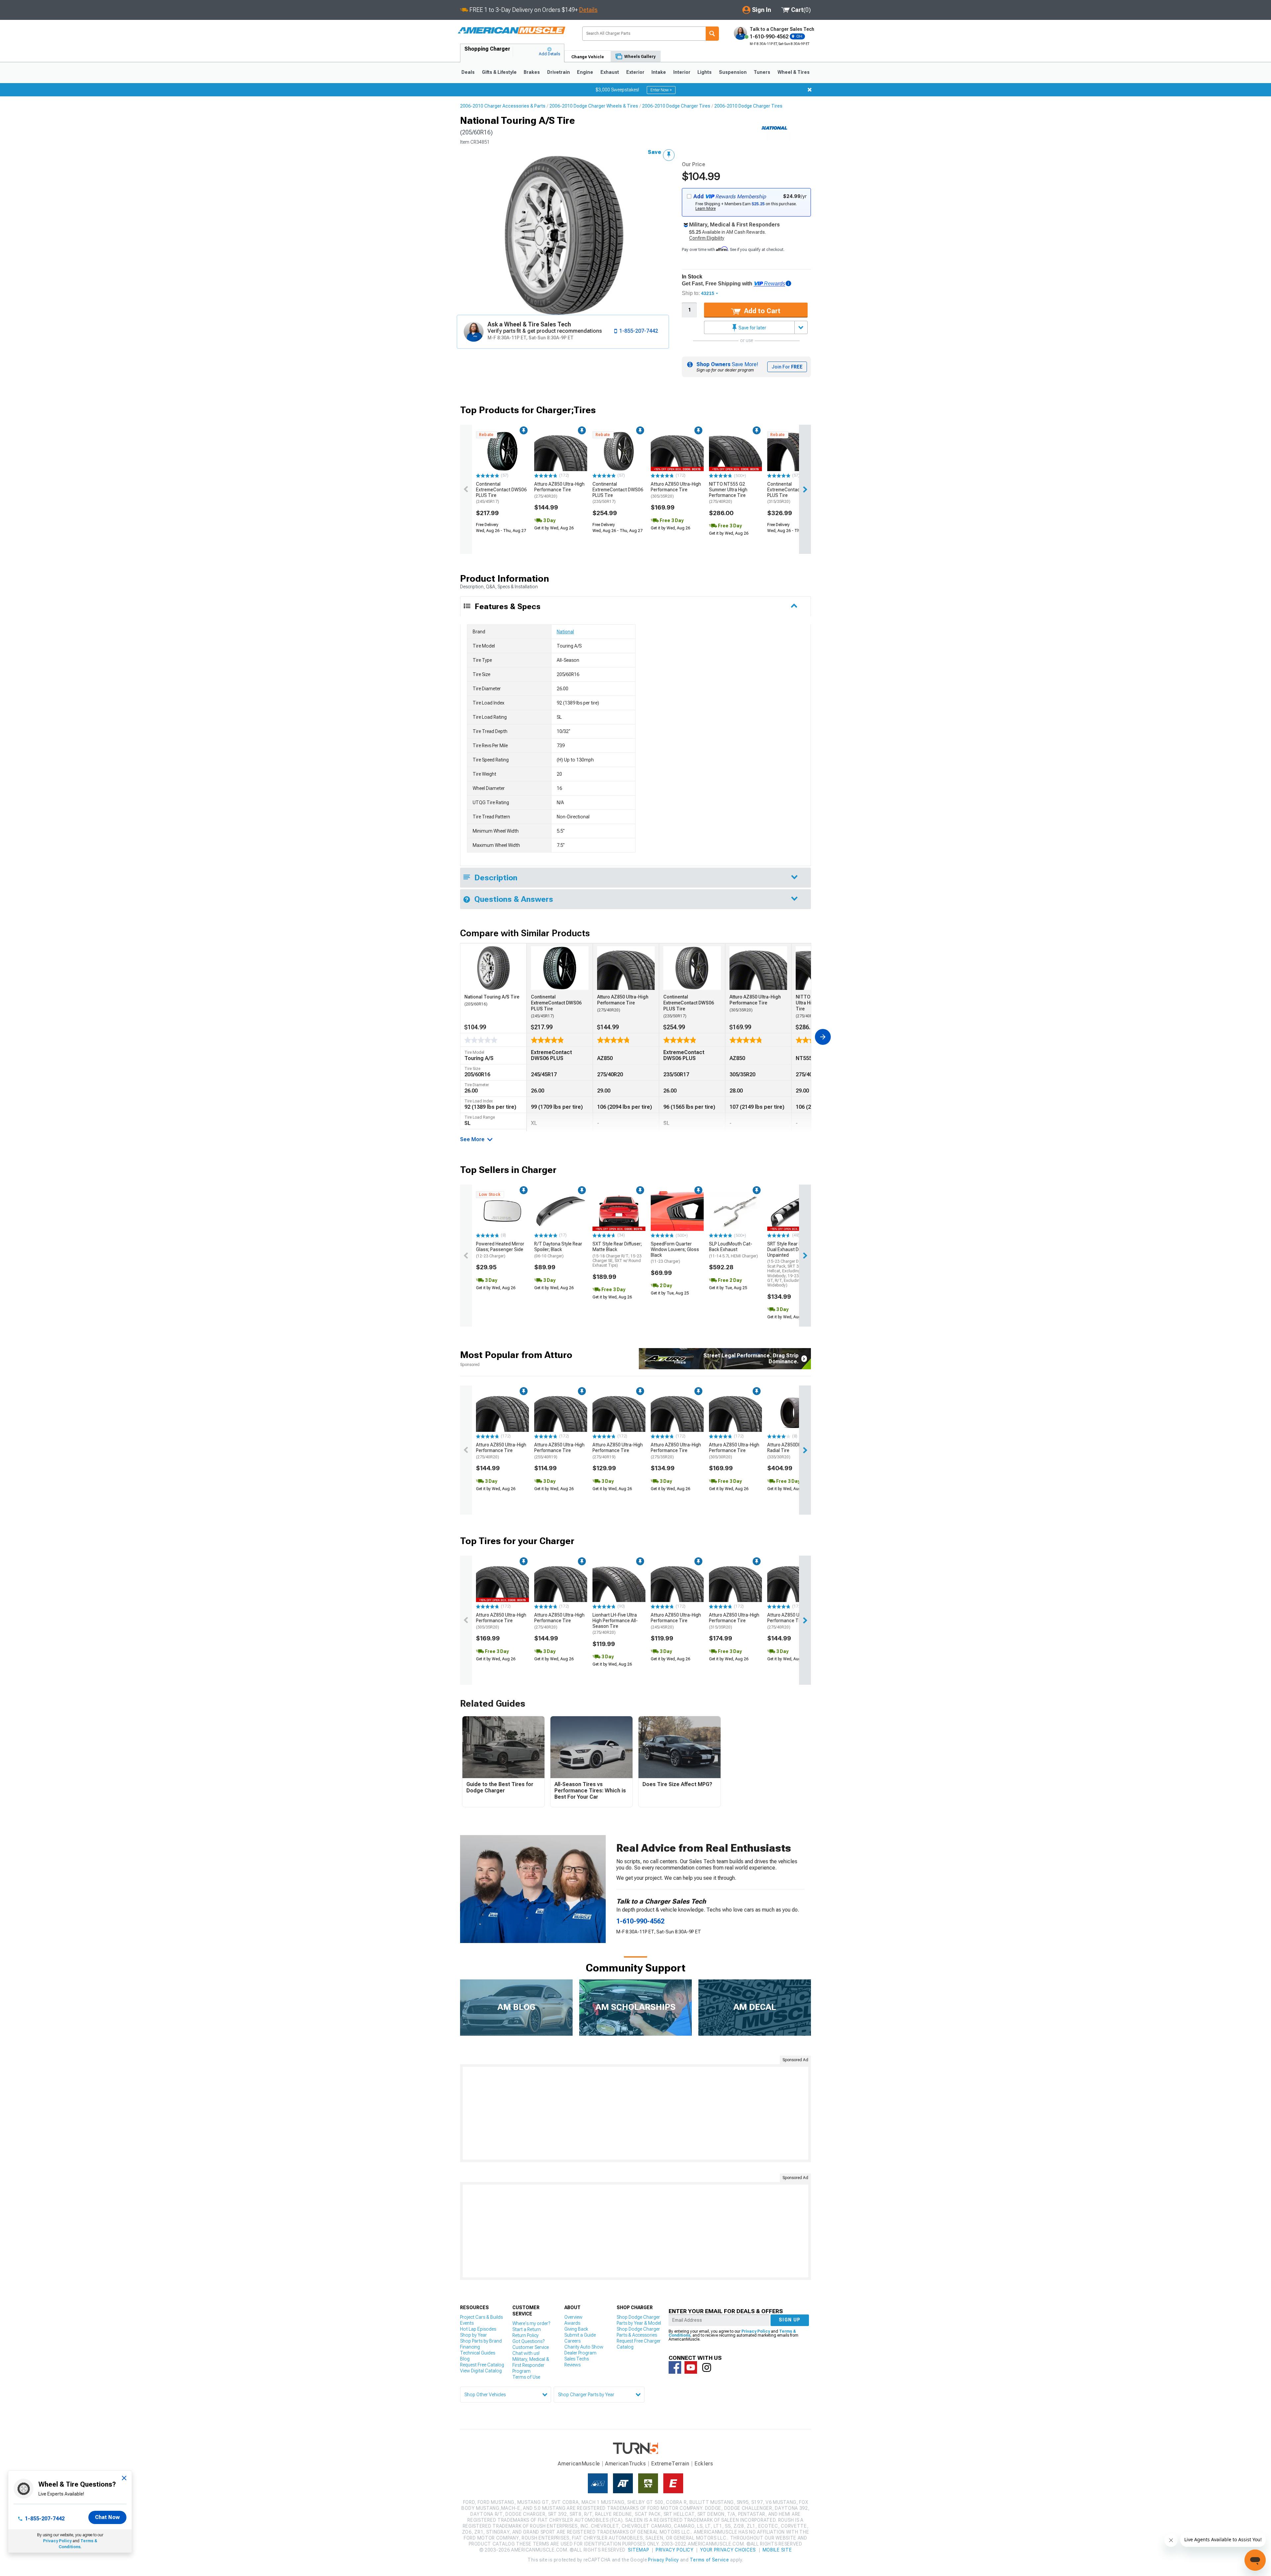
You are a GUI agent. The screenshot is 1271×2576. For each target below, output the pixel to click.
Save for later (751, 327)
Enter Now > (661, 90)
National (565, 631)
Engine (585, 72)
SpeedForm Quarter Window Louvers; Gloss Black (675, 1252)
____________________
- **Work to be completed**
Copy out the material above in full and exactly, but with no pictures.

- **Result**
You are a GUI agent. The screenshot is 1271×2576. For each target below, output the pixel to click.
Save for later (751, 327)
Enter Now > (661, 90)
National (565, 631)
Engine (585, 72)
SpeedForm Quarter Window Louvers; Gloss Black (675, 1252)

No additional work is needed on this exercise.